* **Listed records**
Start of Block

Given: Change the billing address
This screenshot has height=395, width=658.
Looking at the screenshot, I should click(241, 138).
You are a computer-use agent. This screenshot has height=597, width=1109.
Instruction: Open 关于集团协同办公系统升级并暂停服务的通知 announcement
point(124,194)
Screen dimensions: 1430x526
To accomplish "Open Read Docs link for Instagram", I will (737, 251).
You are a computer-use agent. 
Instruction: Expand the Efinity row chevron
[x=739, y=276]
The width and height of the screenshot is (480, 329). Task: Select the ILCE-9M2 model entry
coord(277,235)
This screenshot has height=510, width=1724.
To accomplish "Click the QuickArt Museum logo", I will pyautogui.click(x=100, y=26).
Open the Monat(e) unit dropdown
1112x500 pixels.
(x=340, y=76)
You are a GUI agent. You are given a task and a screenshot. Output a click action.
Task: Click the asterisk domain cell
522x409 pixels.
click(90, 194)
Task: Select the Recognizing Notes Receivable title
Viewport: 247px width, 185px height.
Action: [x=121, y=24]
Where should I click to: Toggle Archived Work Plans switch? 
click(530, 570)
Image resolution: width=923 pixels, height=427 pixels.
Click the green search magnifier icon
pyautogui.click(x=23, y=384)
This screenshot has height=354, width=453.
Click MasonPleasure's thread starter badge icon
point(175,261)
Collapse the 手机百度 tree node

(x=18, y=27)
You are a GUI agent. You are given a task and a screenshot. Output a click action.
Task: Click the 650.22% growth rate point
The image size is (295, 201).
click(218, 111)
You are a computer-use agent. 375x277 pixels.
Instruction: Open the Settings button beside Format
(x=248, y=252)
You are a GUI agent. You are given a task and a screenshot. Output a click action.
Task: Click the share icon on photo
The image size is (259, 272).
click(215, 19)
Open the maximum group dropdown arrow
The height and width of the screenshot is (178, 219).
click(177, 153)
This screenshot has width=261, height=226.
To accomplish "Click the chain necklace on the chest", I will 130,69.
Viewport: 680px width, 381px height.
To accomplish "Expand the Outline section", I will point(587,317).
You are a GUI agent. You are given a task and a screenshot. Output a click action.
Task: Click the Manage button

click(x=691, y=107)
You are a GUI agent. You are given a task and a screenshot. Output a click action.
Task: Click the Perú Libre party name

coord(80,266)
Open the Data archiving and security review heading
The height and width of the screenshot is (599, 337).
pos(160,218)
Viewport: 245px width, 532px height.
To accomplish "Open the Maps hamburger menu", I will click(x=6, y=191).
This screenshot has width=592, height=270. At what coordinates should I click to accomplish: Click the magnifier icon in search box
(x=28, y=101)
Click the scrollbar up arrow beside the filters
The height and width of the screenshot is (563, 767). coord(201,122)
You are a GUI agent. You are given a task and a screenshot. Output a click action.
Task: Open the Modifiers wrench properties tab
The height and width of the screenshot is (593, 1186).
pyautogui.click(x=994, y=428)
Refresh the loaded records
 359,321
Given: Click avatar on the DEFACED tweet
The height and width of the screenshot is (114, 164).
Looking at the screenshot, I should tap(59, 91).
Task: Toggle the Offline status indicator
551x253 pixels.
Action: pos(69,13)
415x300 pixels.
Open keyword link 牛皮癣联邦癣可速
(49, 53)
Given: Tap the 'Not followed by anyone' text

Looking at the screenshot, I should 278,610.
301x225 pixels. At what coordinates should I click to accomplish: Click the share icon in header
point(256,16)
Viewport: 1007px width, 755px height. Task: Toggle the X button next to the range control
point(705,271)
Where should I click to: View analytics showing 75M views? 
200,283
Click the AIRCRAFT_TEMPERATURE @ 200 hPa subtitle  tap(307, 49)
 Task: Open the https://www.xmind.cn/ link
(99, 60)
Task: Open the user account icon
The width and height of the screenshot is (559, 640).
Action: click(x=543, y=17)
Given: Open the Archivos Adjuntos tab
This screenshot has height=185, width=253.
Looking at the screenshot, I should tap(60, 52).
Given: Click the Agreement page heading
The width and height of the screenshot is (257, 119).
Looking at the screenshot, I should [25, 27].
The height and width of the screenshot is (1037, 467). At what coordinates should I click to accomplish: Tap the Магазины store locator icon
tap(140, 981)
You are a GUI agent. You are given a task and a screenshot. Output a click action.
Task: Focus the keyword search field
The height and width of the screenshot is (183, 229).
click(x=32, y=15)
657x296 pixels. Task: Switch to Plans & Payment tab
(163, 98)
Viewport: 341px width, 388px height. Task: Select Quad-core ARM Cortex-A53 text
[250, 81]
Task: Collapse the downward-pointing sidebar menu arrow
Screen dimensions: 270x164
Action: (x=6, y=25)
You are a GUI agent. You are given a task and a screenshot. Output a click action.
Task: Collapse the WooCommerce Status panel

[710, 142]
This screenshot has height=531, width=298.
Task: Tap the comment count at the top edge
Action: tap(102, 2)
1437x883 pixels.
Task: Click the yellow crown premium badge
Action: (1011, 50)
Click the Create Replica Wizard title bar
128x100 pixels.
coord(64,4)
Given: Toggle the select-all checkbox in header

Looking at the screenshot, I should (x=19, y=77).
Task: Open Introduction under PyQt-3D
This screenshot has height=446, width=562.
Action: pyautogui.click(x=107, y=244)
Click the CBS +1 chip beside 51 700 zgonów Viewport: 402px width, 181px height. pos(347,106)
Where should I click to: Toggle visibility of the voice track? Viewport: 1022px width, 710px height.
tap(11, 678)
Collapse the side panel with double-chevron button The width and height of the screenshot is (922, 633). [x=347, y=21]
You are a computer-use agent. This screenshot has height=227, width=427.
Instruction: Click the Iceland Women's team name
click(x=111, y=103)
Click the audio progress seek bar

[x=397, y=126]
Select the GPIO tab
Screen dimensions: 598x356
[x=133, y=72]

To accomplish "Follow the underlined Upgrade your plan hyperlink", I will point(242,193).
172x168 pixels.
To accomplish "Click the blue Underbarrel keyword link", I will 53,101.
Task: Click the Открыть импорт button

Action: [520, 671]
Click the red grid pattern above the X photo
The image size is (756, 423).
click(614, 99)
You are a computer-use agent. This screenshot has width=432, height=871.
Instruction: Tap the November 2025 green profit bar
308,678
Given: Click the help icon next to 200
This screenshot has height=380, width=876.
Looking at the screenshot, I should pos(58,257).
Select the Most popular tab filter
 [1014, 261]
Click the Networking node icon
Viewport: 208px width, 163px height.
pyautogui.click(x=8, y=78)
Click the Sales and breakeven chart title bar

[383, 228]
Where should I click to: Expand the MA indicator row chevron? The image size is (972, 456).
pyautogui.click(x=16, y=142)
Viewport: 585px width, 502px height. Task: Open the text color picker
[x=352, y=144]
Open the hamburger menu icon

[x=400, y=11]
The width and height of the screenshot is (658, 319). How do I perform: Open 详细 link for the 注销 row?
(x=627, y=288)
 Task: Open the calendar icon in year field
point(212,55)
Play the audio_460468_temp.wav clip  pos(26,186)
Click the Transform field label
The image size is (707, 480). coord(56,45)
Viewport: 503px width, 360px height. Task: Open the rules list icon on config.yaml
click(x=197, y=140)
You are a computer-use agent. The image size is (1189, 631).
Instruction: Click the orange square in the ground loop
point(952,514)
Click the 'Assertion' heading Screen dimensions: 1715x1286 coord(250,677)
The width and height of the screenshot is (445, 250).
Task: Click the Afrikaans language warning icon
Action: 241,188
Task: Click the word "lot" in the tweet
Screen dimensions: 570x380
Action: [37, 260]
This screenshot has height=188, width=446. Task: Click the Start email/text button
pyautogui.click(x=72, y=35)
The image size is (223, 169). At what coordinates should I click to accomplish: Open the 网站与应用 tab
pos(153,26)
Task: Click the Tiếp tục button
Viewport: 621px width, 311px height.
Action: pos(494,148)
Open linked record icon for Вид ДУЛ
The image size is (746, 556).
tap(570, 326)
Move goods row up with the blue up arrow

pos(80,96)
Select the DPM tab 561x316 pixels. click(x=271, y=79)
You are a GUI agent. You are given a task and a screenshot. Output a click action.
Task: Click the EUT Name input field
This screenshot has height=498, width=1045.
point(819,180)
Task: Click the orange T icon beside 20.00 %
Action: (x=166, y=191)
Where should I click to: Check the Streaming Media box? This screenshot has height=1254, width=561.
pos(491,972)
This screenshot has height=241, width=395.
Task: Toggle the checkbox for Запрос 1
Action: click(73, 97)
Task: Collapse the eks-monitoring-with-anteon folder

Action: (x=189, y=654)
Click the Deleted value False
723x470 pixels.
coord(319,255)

End of Block

* **Activity**
Every line from the one containing "Select the DPM" through the last line above should be retyped exactly; no other lines are wanted.

* **Result of this task**
Select the DPM tab 561x316 pixels. click(x=271, y=79)
You are a GUI agent. You are given a task and a screenshot. Output a click action.
Task: Click the EUT Name input field
This screenshot has height=498, width=1045.
point(819,180)
Task: Click the orange T icon beside 20.00 %
Action: (x=166, y=191)
Where should I click to: Check the Streaming Media box? This screenshot has height=1254, width=561.
pos(491,972)
This screenshot has height=241, width=395.
Task: Toggle the checkbox for Запрос 1
Action: click(73, 97)
Task: Collapse the eks-monitoring-with-anteon folder

Action: (x=189, y=654)
Click the Deleted value False
723x470 pixels.
coord(319,255)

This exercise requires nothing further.